(Stored items from a collection)
==============================

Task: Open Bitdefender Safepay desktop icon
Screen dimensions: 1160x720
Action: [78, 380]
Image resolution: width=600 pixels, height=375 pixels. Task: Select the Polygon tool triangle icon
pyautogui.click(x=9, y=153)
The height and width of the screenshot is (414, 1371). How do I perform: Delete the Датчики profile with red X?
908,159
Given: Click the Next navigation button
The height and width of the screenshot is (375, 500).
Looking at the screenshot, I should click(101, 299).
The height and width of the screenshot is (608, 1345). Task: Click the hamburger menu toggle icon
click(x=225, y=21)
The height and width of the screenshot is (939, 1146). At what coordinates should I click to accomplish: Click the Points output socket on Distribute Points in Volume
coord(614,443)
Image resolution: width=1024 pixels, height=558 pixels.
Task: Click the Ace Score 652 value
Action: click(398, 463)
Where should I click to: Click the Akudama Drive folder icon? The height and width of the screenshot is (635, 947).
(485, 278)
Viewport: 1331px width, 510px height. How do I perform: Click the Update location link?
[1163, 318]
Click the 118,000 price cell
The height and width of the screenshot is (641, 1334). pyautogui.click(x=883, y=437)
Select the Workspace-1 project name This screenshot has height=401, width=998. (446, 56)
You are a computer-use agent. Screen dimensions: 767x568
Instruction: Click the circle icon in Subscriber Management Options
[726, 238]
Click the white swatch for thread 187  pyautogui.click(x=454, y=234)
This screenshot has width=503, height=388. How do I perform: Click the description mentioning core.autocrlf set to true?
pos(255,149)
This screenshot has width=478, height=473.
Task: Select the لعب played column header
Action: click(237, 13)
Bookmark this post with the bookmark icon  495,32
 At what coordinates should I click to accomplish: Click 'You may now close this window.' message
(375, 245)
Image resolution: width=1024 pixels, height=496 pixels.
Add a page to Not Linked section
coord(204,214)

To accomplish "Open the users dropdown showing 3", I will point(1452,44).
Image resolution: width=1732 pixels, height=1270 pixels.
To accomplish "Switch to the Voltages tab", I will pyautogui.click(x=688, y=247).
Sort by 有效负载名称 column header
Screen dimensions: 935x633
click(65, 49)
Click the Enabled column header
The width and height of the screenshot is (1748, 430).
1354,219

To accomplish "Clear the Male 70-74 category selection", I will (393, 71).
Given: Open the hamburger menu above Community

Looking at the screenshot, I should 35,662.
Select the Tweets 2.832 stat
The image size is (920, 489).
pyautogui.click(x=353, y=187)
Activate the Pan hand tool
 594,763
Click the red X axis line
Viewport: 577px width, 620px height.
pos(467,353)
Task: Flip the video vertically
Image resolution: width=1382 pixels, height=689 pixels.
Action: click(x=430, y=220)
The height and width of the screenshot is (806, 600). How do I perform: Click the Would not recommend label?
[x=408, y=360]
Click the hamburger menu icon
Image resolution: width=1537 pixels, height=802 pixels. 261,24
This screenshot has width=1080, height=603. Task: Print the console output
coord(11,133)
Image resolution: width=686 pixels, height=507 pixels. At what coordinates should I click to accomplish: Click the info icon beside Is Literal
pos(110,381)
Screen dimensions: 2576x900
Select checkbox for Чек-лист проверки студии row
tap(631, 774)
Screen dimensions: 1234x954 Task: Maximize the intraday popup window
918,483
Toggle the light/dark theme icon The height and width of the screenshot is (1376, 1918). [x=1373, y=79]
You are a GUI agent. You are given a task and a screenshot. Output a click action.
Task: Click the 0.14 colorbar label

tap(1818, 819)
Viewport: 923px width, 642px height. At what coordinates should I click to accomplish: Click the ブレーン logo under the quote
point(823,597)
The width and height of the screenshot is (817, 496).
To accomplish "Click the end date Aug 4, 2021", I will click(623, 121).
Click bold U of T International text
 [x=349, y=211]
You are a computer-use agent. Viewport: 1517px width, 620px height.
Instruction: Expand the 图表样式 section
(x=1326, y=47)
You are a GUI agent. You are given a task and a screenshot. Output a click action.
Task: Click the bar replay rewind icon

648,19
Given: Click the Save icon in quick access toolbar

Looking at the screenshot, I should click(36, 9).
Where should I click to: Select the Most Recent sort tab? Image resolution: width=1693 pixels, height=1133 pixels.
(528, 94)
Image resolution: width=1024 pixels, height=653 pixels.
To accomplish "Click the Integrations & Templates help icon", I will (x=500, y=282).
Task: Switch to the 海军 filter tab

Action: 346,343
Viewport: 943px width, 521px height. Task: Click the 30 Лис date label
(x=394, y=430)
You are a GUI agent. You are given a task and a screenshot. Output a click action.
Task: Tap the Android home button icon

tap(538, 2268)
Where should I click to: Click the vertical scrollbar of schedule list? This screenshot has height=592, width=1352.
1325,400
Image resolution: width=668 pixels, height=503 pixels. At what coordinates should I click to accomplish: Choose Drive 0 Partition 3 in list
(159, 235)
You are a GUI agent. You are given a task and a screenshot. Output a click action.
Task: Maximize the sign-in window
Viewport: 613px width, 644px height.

==============================

What this task involves
Reproduce every record in full, keeping each one exactly as it reads.

Task output
Task: Open Bitdefender Safepay desktop icon
Screen dimensions: 1160x720
Action: [78, 380]
Image resolution: width=600 pixels, height=375 pixels. Task: Select the Polygon tool triangle icon
pyautogui.click(x=9, y=153)
The height and width of the screenshot is (414, 1371). How do I perform: Delete the Датчики profile with red X?
908,159
Given: Click the Next navigation button
The height and width of the screenshot is (375, 500).
Looking at the screenshot, I should click(101, 299).
The height and width of the screenshot is (608, 1345). Task: Click the hamburger menu toggle icon
click(x=225, y=21)
The height and width of the screenshot is (939, 1146). At what coordinates should I click to accomplish: Click the Points output socket on Distribute Points in Volume
coord(614,443)
Image resolution: width=1024 pixels, height=558 pixels.
Task: Click the Ace Score 652 value
Action: click(398, 463)
Where should I click to: Click the Akudama Drive folder icon? The height and width of the screenshot is (635, 947).
(485, 278)
Viewport: 1331px width, 510px height. How do I perform: Click the Update location link?
[1163, 318]
Click the 118,000 price cell
The height and width of the screenshot is (641, 1334). pyautogui.click(x=883, y=437)
Select the Workspace-1 project name This screenshot has height=401, width=998. (446, 56)
You are a computer-use agent. Screen dimensions: 767x568
Instruction: Click the circle icon in Subscriber Management Options
[726, 238]
Click the white swatch for thread 187  pyautogui.click(x=454, y=234)
This screenshot has width=503, height=388. How do I perform: Click the description mentioning core.autocrlf set to true?
pos(255,149)
This screenshot has width=478, height=473.
Task: Select the لعب played column header
Action: click(237, 13)
Bookmark this post with the bookmark icon  495,32
 At what coordinates should I click to accomplish: Click 'You may now close this window.' message
(375, 245)
Image resolution: width=1024 pixels, height=496 pixels.
Add a page to Not Linked section
coord(204,214)

To accomplish "Open the users dropdown showing 3", I will point(1452,44).
Image resolution: width=1732 pixels, height=1270 pixels.
To accomplish "Switch to the Voltages tab", I will pyautogui.click(x=688, y=247).
Sort by 有效负载名称 column header
Screen dimensions: 935x633
click(65, 49)
Click the Enabled column header
The width and height of the screenshot is (1748, 430).
1354,219

To accomplish "Clear the Male 70-74 category selection", I will (393, 71).
Given: Open the hamburger menu above Community

Looking at the screenshot, I should 35,662.
Select the Tweets 2.832 stat
The image size is (920, 489).
pyautogui.click(x=353, y=187)
Activate the Pan hand tool
 594,763
Click the red X axis line
Viewport: 577px width, 620px height.
pos(467,353)
Task: Flip the video vertically
Image resolution: width=1382 pixels, height=689 pixels.
Action: click(x=430, y=220)
The height and width of the screenshot is (806, 600). How do I perform: Click the Would not recommend label?
[x=408, y=360]
Click the hamburger menu icon
Image resolution: width=1537 pixels, height=802 pixels. 261,24
This screenshot has width=1080, height=603. Task: Print the console output
coord(11,133)
Image resolution: width=686 pixels, height=507 pixels. At what coordinates should I click to accomplish: Click the info icon beside Is Literal
pos(110,381)
Screen dimensions: 2576x900
Select checkbox for Чек-лист проверки студии row
tap(631, 774)
Screen dimensions: 1234x954 Task: Maximize the intraday popup window
918,483
Toggle the light/dark theme icon The height and width of the screenshot is (1376, 1918). [x=1373, y=79]
You are a GUI agent. You are given a task and a screenshot. Output a click action.
Task: Click the 0.14 colorbar label

tap(1818, 819)
Viewport: 923px width, 642px height. At what coordinates should I click to accomplish: Click the ブレーン logo under the quote
point(823,597)
The width and height of the screenshot is (817, 496).
To accomplish "Click the end date Aug 4, 2021", I will click(623, 121).
Click bold U of T International text
 [x=349, y=211]
You are a computer-use agent. Viewport: 1517px width, 620px height.
Instruction: Expand the 图表样式 section
(x=1326, y=47)
You are a GUI agent. You are given a task and a screenshot. Output a click action.
Task: Click the bar replay rewind icon

648,19
Given: Click the Save icon in quick access toolbar

Looking at the screenshot, I should click(36, 9).
Where should I click to: Select the Most Recent sort tab? Image resolution: width=1693 pixels, height=1133 pixels.
(528, 94)
Image resolution: width=1024 pixels, height=653 pixels.
To accomplish "Click the Integrations & Templates help icon", I will (x=500, y=282).
Task: Switch to the 海军 filter tab

Action: 346,343
Viewport: 943px width, 521px height. Task: Click the 30 Лис date label
(x=394, y=430)
You are a GUI agent. You are given a task and a screenshot. Output a click action.
Task: Tap the Android home button icon

tap(538, 2268)
Where should I click to: Click the vertical scrollbar of schedule list? This screenshot has height=592, width=1352.
1325,400
Image resolution: width=668 pixels, height=503 pixels. At what coordinates should I click to accomplish: Choose Drive 0 Partition 3 in list
(159, 235)
You are a GUI agent. You are given a task and a screenshot. Output a click action.
Task: Maximize the sign-in window
Viewport: 613px width, 644px height.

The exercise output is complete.